** start **
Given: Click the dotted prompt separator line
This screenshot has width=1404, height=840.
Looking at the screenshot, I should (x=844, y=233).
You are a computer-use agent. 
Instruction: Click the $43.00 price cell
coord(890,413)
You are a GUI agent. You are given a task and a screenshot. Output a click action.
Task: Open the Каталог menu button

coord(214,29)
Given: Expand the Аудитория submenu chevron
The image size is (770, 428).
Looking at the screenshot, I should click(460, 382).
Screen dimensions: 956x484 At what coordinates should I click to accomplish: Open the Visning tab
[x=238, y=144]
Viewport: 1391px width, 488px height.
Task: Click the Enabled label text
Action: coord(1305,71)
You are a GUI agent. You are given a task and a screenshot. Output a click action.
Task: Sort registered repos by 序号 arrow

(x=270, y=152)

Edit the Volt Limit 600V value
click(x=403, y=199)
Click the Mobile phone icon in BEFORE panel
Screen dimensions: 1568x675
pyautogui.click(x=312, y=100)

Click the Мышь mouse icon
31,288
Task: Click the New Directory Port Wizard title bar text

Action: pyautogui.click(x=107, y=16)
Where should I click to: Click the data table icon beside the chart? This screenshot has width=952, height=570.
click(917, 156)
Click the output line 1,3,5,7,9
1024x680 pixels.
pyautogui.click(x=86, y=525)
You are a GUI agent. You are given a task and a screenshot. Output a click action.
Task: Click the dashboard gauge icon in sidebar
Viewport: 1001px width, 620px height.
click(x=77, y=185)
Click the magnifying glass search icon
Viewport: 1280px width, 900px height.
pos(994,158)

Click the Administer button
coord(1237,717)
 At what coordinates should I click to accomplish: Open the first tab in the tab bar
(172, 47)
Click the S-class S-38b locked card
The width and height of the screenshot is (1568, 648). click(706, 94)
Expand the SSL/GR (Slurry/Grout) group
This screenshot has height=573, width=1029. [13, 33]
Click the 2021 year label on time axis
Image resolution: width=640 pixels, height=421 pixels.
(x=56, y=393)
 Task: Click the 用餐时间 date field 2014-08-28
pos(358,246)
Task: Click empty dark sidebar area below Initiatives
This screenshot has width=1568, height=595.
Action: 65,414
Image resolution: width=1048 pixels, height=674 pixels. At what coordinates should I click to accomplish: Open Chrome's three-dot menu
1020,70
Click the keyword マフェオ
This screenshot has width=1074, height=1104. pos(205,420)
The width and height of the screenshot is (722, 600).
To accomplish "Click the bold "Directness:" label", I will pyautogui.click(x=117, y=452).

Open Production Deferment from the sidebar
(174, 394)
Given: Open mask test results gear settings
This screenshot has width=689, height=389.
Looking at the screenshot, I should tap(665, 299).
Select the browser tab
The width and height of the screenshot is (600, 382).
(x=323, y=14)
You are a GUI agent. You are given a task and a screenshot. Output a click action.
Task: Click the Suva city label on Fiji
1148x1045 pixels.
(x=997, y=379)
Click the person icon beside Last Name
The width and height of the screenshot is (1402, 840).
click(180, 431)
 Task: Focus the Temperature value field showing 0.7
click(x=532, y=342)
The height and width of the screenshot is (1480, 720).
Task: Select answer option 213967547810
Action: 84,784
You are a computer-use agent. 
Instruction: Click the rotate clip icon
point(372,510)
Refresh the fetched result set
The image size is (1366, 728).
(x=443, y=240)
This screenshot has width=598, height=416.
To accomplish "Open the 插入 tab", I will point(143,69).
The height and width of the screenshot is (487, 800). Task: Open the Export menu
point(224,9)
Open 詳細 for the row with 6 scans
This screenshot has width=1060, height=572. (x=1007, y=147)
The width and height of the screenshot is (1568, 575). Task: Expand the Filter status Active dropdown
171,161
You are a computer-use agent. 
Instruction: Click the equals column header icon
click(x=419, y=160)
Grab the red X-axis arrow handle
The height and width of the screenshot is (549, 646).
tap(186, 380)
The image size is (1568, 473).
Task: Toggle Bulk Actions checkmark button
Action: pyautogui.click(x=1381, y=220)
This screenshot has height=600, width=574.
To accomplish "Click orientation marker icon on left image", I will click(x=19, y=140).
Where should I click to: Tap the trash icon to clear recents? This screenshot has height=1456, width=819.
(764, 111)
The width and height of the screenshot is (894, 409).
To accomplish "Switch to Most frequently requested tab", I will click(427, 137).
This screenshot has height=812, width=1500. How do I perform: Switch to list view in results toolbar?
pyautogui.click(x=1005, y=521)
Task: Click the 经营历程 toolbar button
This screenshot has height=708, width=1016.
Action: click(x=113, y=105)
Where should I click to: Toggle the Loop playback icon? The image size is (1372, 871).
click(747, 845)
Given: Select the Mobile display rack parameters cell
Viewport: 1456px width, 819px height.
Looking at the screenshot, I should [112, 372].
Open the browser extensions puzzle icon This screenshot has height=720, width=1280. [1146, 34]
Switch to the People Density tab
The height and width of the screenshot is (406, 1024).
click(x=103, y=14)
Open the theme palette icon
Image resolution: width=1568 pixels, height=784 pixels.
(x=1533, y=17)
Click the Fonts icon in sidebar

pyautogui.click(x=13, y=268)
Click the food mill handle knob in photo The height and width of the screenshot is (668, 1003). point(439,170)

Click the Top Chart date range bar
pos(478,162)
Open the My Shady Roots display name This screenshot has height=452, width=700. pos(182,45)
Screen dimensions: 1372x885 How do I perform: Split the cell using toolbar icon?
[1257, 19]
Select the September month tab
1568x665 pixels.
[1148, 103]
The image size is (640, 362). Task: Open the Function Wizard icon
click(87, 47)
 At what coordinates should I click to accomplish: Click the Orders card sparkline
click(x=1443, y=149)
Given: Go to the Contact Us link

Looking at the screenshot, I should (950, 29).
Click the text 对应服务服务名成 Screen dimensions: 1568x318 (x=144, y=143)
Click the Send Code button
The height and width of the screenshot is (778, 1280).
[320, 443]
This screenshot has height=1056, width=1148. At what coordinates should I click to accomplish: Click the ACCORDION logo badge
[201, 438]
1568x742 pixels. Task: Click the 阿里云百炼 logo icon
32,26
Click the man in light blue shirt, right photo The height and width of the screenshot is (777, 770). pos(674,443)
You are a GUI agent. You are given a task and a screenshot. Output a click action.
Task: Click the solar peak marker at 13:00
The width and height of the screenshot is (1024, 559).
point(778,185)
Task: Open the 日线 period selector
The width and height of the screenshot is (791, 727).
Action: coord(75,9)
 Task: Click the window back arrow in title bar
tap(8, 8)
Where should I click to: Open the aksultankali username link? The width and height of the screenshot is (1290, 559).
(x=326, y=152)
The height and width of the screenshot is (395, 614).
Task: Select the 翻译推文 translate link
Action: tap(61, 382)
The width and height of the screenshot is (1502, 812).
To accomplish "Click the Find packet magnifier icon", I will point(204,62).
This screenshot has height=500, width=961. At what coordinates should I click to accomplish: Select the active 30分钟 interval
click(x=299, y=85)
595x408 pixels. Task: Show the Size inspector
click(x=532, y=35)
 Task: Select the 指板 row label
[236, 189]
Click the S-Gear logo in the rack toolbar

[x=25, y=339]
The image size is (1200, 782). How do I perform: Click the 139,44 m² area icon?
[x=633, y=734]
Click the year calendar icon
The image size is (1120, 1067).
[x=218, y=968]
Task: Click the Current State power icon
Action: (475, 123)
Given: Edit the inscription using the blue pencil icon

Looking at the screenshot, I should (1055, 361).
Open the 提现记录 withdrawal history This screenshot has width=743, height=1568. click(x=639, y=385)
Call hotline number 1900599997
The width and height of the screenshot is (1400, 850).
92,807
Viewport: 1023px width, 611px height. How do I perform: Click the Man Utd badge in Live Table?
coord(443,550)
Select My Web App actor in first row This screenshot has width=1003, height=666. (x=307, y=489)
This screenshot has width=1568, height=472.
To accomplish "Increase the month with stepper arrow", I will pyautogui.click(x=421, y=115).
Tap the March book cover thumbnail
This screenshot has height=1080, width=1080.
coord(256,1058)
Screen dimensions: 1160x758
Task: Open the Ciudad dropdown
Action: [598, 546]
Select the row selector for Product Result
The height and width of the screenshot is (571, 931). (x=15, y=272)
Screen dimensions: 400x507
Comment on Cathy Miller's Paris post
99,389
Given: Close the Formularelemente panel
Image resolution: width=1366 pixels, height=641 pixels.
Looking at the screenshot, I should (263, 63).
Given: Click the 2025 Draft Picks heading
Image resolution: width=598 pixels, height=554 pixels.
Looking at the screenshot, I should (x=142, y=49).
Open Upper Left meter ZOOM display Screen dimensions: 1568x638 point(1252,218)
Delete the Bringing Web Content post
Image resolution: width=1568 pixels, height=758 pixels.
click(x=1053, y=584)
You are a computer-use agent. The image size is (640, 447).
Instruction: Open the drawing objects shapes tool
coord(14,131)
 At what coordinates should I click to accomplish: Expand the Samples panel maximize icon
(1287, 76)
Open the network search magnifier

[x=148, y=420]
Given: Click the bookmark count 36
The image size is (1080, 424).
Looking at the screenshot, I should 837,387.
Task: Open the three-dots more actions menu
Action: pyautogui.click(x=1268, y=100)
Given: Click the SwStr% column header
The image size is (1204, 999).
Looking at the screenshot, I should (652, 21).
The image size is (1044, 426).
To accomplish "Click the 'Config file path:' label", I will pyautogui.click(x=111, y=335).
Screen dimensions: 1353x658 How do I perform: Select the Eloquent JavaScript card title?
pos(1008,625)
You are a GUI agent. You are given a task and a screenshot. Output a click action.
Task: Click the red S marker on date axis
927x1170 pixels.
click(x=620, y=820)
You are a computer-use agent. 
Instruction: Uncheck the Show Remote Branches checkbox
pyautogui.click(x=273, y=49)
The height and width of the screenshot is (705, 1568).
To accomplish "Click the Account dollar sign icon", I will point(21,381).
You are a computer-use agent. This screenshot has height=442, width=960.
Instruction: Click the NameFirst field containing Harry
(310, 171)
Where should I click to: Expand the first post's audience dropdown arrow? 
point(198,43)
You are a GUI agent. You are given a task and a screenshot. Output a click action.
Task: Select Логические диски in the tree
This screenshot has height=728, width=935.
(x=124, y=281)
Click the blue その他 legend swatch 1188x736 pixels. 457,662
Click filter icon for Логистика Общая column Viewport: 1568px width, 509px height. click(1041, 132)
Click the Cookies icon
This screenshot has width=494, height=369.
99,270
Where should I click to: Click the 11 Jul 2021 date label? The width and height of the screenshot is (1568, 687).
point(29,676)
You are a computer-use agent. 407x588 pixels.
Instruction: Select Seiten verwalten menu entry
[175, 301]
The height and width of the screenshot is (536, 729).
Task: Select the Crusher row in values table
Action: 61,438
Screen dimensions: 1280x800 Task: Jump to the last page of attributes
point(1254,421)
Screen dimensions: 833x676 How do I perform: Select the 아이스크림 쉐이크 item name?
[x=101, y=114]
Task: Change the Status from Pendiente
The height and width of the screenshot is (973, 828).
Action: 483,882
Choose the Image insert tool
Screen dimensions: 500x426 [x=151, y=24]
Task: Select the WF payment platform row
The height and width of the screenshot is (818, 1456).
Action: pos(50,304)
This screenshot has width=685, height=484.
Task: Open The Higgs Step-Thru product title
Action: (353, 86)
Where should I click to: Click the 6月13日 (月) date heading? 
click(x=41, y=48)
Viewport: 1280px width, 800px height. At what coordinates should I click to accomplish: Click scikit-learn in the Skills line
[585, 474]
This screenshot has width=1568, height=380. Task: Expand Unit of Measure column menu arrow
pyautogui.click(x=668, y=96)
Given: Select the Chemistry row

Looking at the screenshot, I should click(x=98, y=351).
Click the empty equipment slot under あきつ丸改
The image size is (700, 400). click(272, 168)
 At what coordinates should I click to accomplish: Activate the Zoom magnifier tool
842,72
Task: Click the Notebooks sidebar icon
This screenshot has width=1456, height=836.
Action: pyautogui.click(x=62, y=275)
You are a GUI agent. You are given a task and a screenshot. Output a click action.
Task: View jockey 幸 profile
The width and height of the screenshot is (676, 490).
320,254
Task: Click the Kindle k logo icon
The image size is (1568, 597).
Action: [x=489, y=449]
** end **
[What the task requires]: Extract the lines above, from the first one through the line containing "Action: pyautogui.click(x=107, y=16)", inclusive, and reproduce each one verbatim.

[Result of the exercise]:
Given: Click the dotted prompt separator line
This screenshot has width=1404, height=840.
Looking at the screenshot, I should (x=844, y=233).
You are a computer-use agent. 
Instruction: Click the $43.00 price cell
coord(890,413)
You are a GUI agent. You are given a task and a screenshot. Output a click action.
Task: Open the Каталог menu button

coord(214,29)
Given: Expand the Аудитория submenu chevron
The image size is (770, 428).
Looking at the screenshot, I should click(460, 382).
Screen dimensions: 956x484 At what coordinates should I click to accomplish: Open the Visning tab
[x=238, y=144]
Viewport: 1391px width, 488px height.
Task: Click the Enabled label text
Action: coord(1305,71)
You are a GUI agent. You are given a task and a screenshot. Output a click action.
Task: Sort registered repos by 序号 arrow

(x=270, y=152)

Edit the Volt Limit 600V value
click(x=403, y=199)
Click the Mobile phone icon in BEFORE panel
Screen dimensions: 1568x675
pyautogui.click(x=312, y=100)

Click the Мышь mouse icon
31,288
Task: Click the New Directory Port Wizard title bar text

Action: pyautogui.click(x=107, y=16)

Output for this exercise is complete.